After he leaves, the judges say his plate looked like a big brown nothing, and he’s trying too hard to show off his personality.
Second is Mike Salmon who is apparently the grill master. Must be all those years grilling for Macy’s demos because his chicken has the perfect diamond grill marks. He talks to the panel about his “herb-smoked infusion.” I am shocked at how these food editors are so impressed by burning herbs.
Amy brings in her chicken piard, which she explains are chicken breasts pounded flat. It’s a French technique, of course. But the judges can’t find the chicken because Amy buried it under a big fruit salad. The photographer said it looked like a farmer’s market exploded on her plate.
Adrien is stressing about his personality. So what do you do to demonstrate you’re personable? You use the phrase “what’s up?” Which is what Adrien does as he enters the room. He says he wanted to do a vegetarian dish because everyone always grills meat, so he made a stuffed bellpepper. It looks like it’s stuffed with a lot of grain because everything’s so brown, but he explains that it’s actually roasted corn and a whole lot of different hot peppers. This is his Motown Spicy Bellpepper. He’s confident enough to ask how it tastes, which was his first mistake. The judges all agree that it’s spicy. It’s not a good sign when all the judges say the same thing while writing on the piece of paper in front of you.
Colombe is feeling the pressure, especially since she doesn’t have any woodland creatures to help her. The hustling during the prep period has thrown her off, and she’s not quite prepared when she comes in because it takes her several tries just to introduce herself and her dish. Then she makes the mistake of calling her steak “flank steak” when it was “skirt steak.” Basically, she had problems with the English language. Giada is the first to point out that she misidentified the part of the cow. Colombe should have stuck with a vegetarian dish. (I have to say at this point that Giada is a bit catty. Sure, she’s all movie-star pretty in front of the camera, but she can change her demeanor with just a snap of the finger. And her criticism isn’t always buffered with positive feedback. I mean, later during the elimination round she tells Adrien that his bellpepper dish looked like someone ate it and then spit it out. OK, I have to admit I had the same thought, but I wouldn’t have put it in those words.)
Next up, JAG. He made a spicy grilled rack of lamb with caramelized salsa. It’s very beautifully plated. Too beautiful to eat?
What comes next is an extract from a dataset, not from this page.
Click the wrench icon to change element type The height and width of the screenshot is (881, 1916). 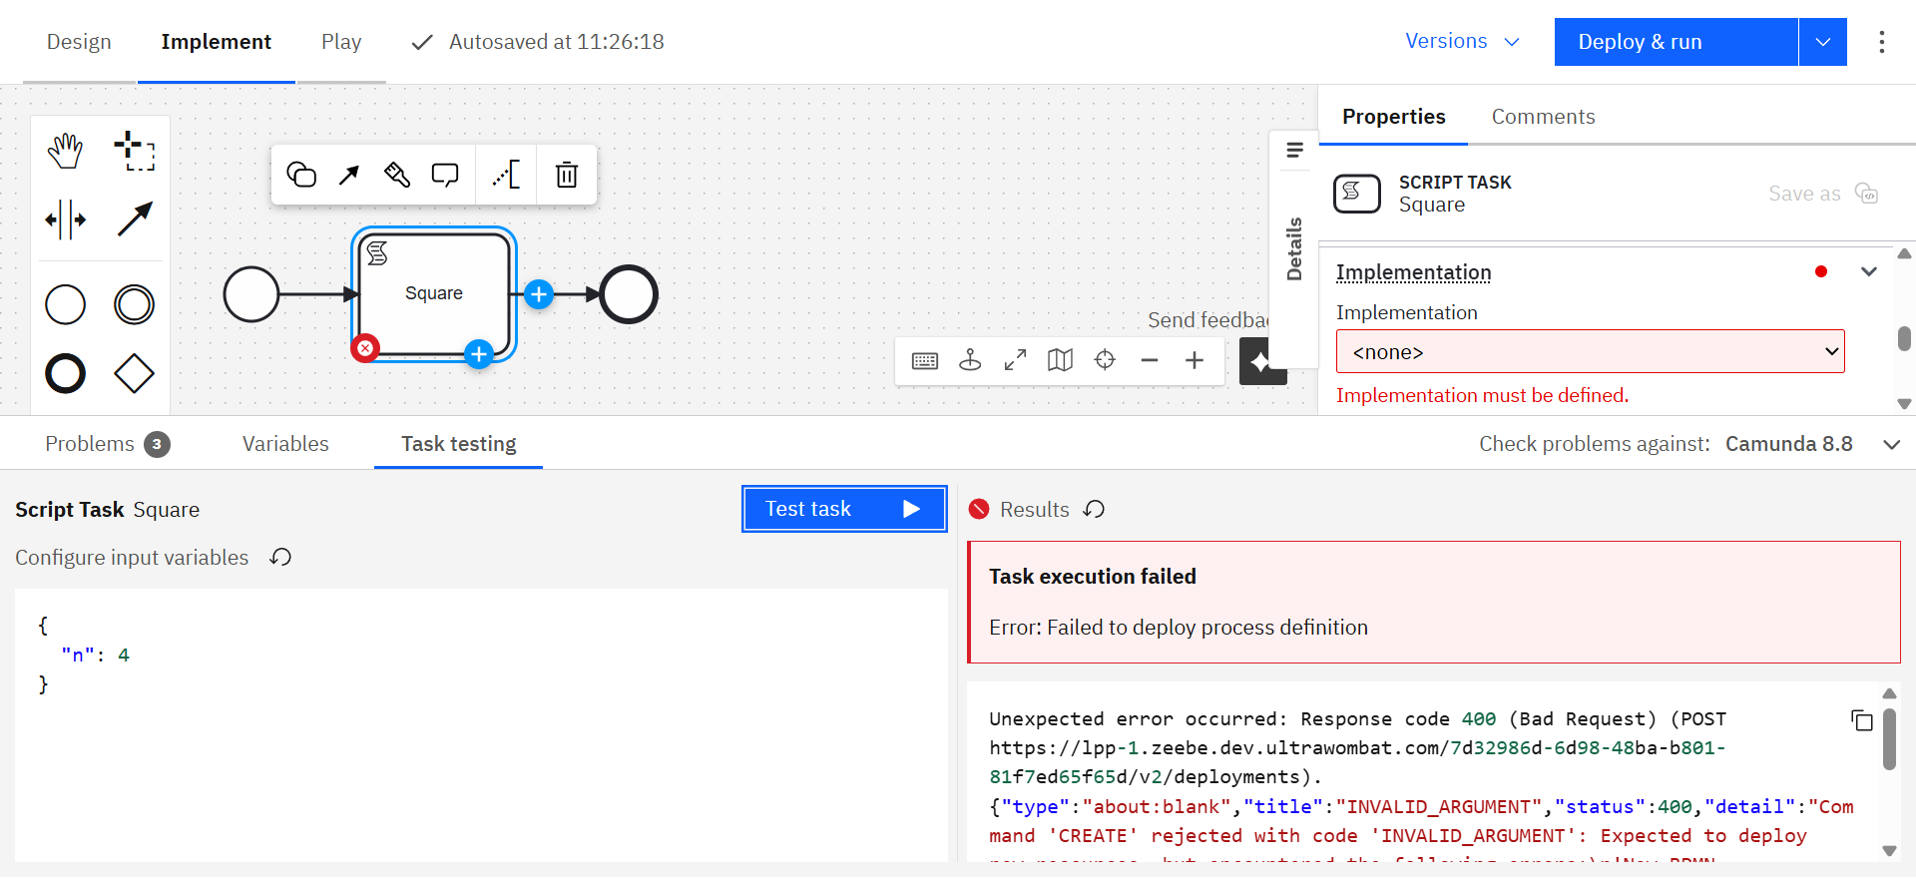[397, 176]
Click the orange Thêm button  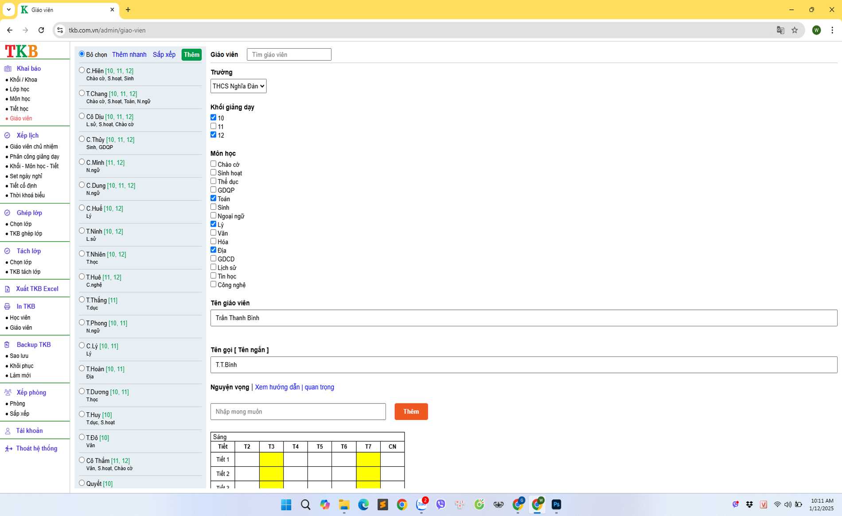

JAG keeps talking about his dish but he doesn’t think to serve the judges. Minor point. But all the judges feel like the dish is too complicated and like something from a restaurant menu.
Then the underdog, Rory, comes in with her baby back ribs. She’s serving it with grilled cantaloupe and a fresh parsley salad. Never heard of a parsley salad, and one of the judge felt it was like eating grass. Rory is definitely personable and funny. She walked off stage right when she should have gone stage left. So the camera showed her walking back with her plate. Oh, calamity Jane. You’re so cute.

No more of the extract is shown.